4.3.4 Gradient Descent

Evidence to Keep

Keep this page’s proof of learning as a small evidence card:

Function: objective, loss, derivative, gradient, or chain-rule expression
Calculation: numeric derivative, gradient step, or backprop trace
Output: slope, gradient vector, updated parameter, or loss change
Failure Check: sign error, learning rate too large, local slope misunderstanding, or broken chain
Expected Output: calculation trace showing how a parameter changes

Summary

Concept	Intuition	Python
Partial derivative	Hold other variables fixed and see the effect of one variable	`partial_derivative(f, args, i)`
Gradient	A vector of all partial derivatives, pointing in the steepest ascent direction	`gradient(f, args)`
Negative gradient	Points in the steepest descent direction	`-gradient(f, args)`
Gradient magnitude	How sharply the function changes	`np.linalg.norm(grad)`

What You Should Take Away Most from This Section

The most important intuition behind partial derivatives is: “look at how one variable affects the result first”
The most important intuition behind gradients is: “bundle many local rates of change into one direction”
In AI, the most important value of gradients is telling the model parameters which way to adjust

The Learning Loop for This Section

After finishing this section, you can use the following table to check whether you truly understand it:

Level	What you should be able to do
Intuition	Explain what “change one variable only” and “descend along the negative gradient” mean
Code	Use numerical differences to compute the partial derivatives and gradient of a 2D function
Image	Understand why gradient arrows in contour plots point uphill
AI connection	Clearly explain why gradients are needed to update parameters when training models

Hands-On Exercises

Exercise 1: Compute the Gradient

Use the gradient function to compute the gradient of f(x, y) = x²y + xy² at (2, 3). Verify it by hand (∂f/∂x = 2xy + y², ∂f/∂y = x² + 2xy).

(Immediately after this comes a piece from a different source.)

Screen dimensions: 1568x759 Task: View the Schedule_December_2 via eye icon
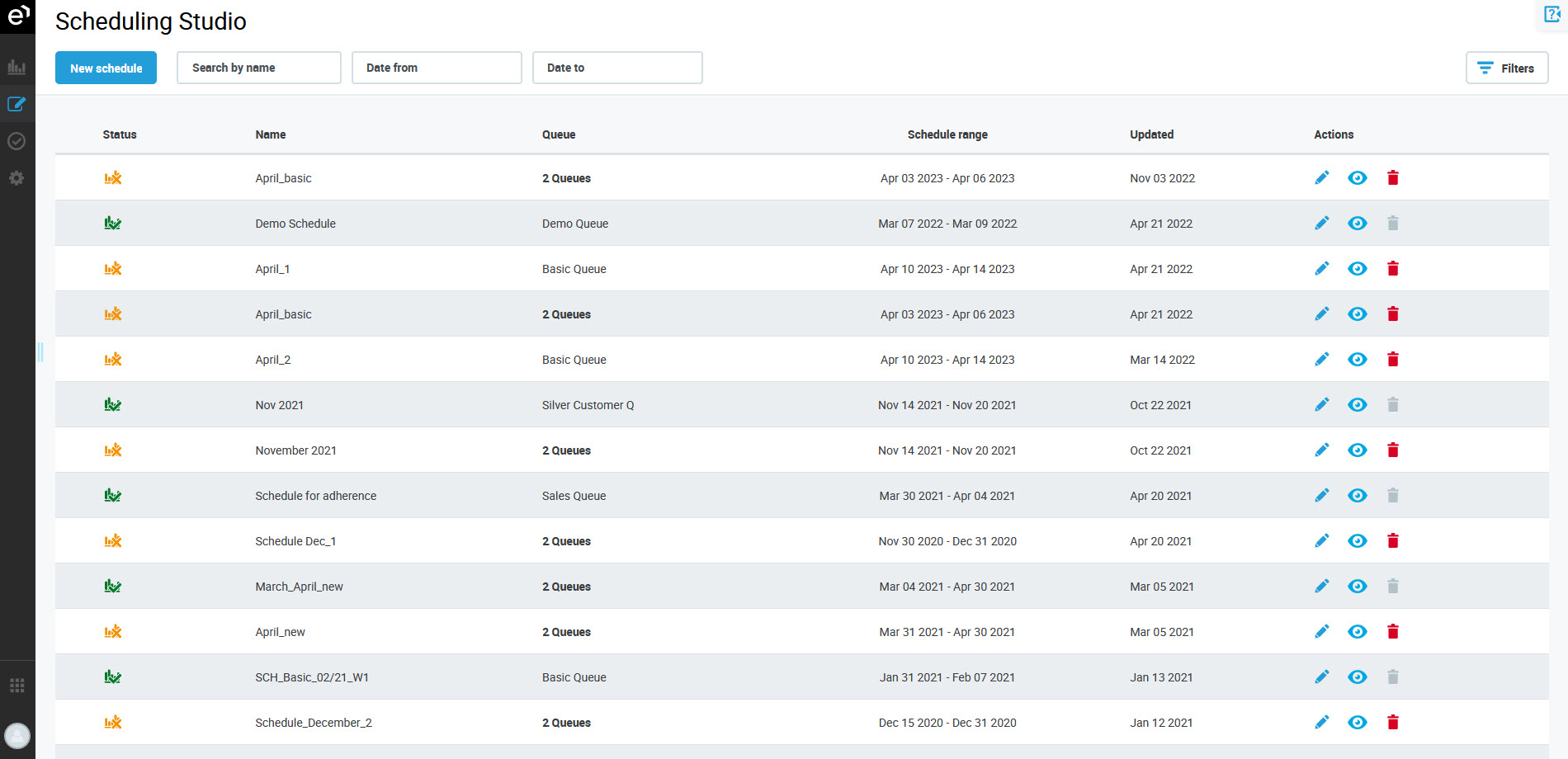pyautogui.click(x=1357, y=723)
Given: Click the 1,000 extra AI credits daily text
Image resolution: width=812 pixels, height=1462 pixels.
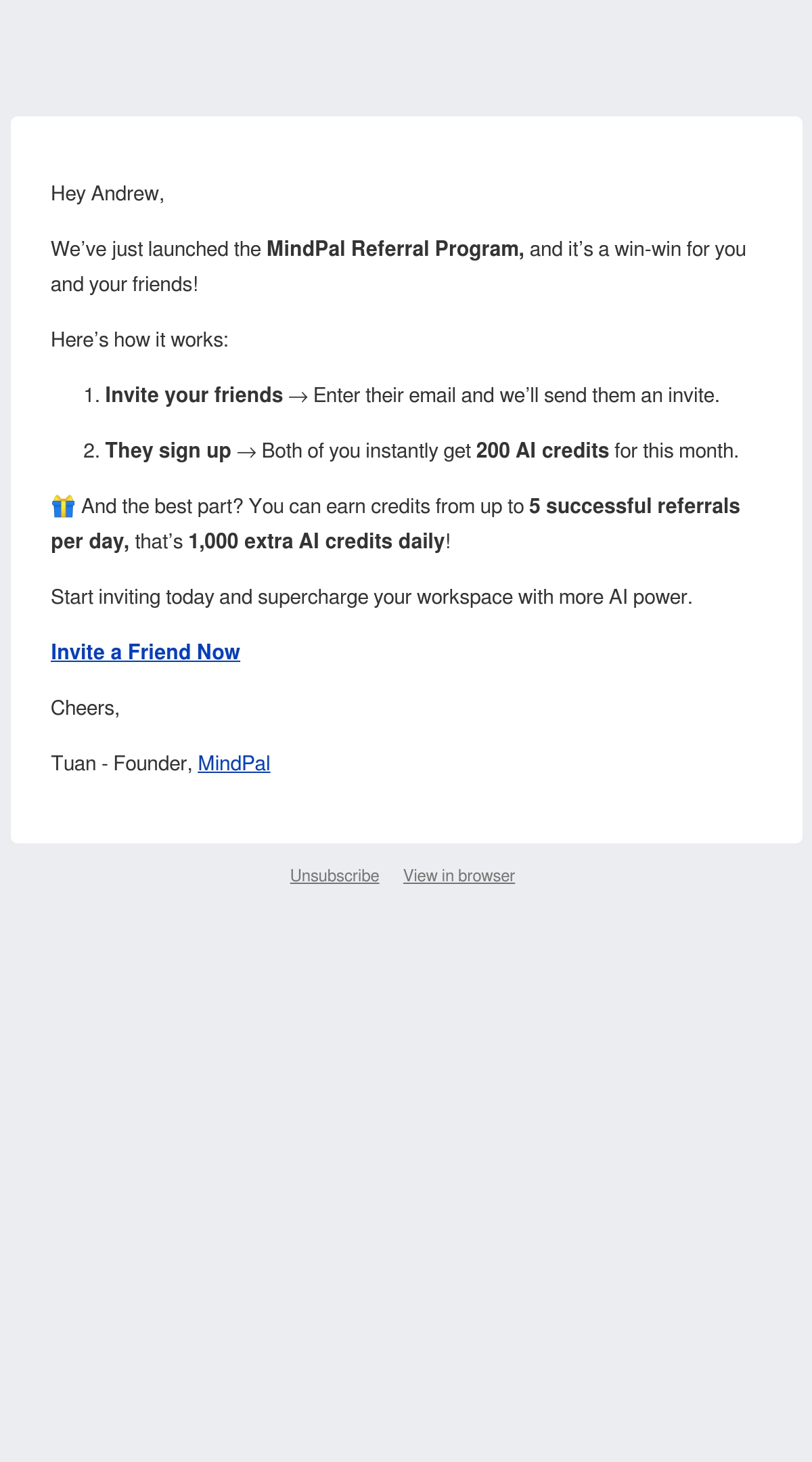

Exercise 2: Visualize the Gradient Field

Draw the contour plot and gradient arrows for f(x, y) = sin(x) + cos(y) (use plt.quiver).

Exercise 3: Gradient of Three Variables

For f(x, y, z) = x² + 2y² + 3z², compute the gradient at (1, 1, 1), and determine which direction changes fastest.

Solution approach and explanation

For f(x,y)=x^2y+xy^2, the gradient is [2xy+y^2, x^2+2xy]; at (2,3) it is [21,16].
For sin(x)+cos(y), gradient arrows should follow [cos(x), -sin(y)]. The contour plot and arrows should agree visually: arrows point toward faster increase.
For x^2+2y^2+3z^2, the gradient at (1,1,1) is [2,4,6], so the fastest increase is in that vector direction. Fastest decrease is the opposite direction.